Promising Technology of Room Temperature Magnetic Refrigeration to Solve Social Challenges

In recent years, regulations have become tighter for hydrofluorocarbons (HFCs) used in refrigeration and air conditioning systems. To comply with them, while new refrigerants with low global warming impacts are being developed, attention is being paid to practical applications of cooling technologies without any use of refrigerant gases. At the same time, to achieve a decarbonized society, reducing energy consumption in air conditioning and refrigeration has also become a major social challenge. Hitachi is researching “magnetic refrigeration” to respond to the two challenges of refrigerant regulations and a decarbonized society.

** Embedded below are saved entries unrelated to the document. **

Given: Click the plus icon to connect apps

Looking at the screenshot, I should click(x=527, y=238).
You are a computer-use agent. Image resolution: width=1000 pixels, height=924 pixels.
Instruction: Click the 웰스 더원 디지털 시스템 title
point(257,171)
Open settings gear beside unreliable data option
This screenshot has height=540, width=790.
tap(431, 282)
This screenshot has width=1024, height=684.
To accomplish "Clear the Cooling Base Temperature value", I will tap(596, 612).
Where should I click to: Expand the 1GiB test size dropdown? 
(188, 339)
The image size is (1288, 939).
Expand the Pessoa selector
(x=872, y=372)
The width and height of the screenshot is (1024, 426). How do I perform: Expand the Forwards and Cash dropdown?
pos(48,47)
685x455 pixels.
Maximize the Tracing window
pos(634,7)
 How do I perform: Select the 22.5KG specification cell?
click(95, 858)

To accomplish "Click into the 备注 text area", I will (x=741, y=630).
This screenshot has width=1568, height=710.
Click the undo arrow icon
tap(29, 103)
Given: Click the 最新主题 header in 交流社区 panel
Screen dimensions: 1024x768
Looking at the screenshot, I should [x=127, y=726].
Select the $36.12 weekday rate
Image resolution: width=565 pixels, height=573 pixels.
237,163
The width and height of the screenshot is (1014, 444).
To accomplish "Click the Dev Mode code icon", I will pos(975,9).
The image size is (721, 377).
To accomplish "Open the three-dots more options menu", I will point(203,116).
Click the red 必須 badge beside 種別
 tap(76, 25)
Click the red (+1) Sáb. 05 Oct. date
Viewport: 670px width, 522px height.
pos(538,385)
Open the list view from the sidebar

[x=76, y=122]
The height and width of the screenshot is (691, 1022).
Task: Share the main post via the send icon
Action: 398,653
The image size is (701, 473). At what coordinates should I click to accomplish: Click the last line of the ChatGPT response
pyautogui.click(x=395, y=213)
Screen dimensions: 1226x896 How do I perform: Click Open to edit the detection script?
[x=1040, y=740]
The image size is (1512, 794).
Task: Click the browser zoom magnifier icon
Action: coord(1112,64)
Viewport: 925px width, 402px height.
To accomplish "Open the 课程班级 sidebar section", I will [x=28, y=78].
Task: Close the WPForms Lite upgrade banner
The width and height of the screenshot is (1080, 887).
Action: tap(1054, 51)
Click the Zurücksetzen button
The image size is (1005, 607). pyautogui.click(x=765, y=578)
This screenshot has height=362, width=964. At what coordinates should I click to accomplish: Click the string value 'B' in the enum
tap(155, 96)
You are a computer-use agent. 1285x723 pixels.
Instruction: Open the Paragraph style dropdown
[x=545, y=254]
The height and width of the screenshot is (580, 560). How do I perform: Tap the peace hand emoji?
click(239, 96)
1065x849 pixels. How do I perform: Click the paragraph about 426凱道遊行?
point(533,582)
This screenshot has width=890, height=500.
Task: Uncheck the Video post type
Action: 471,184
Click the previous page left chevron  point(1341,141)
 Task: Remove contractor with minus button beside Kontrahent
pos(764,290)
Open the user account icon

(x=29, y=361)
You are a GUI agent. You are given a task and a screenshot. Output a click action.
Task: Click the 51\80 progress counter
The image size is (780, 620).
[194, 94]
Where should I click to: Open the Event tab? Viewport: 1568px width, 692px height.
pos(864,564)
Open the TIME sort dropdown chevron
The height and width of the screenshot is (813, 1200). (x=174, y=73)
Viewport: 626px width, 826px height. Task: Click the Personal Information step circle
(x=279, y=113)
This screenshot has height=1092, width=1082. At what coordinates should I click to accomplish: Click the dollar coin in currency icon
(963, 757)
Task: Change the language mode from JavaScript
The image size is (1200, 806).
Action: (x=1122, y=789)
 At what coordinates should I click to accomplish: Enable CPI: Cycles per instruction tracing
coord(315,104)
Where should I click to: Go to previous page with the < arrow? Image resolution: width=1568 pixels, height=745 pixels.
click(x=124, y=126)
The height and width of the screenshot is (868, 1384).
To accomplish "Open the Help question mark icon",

Magnetic refrigeration is, to put it simply, a “cooling technology using magnetic entropy.” Yamamoto explains, “Magnetic refrigeration is free of refrigerant gases and has a potential for high energy efficiency. The technology had been recognized as having cooling effects at extremely low temperatures. As the magnetic refrigeration technology that enables cooling at room temperatures has been developed, there is an increasing likelihood of contributing to future social challenges. Compared to the existing cooling methods, the technology is more efficient than Peltier-effect thermoelectric cooling and is characterized by not needing refrigerant gases vital for vapor compression refrigeration.”

The two cores of magnetic refrigeration are “magnets” and “magnetocaloric materials.” The term called magnetocaloric materials may not be well known. These are materials whose temperatures go up and down by applying or removing magnetic fields.

Let us take a brief look at the principle of how temperatures rise and drop with magnetism. “When a magnetic field is applied to magnetocaloric materials, it aligns electron spins inside the materials, which means a decline in magnetic entropy. Meanwhile, in the material as a whole, the heat equivalent to the reduced entropy caused by aligned electron spins is released to the crystal lattice where atoms are arranged, which increases the temperature. Conversely, removing the magnetic field loosens the aligned spins, increasing entropy, which absorbs the corresponding heat from the crystal lattice structure, causing the temperature to drop. Based on this principle, cooling systems can be built by controlling magnetic fields.” (Yamamoto)

The phenomenon of temperature changes in magnetic materials caused by magnetic fields was first discovered in 1881. After that, around 1920, the basic principle of magnetic cooling (often called magnetic refrigeration) was established, significantly contributing to the development of cooling technologies in the field of physics at extremely low temperatures close to absolute zero (-273 ℃). The tide changed in the 1970s when the behavior of magnetic cooling in the room temperature range was verified, which brought a major turnaround.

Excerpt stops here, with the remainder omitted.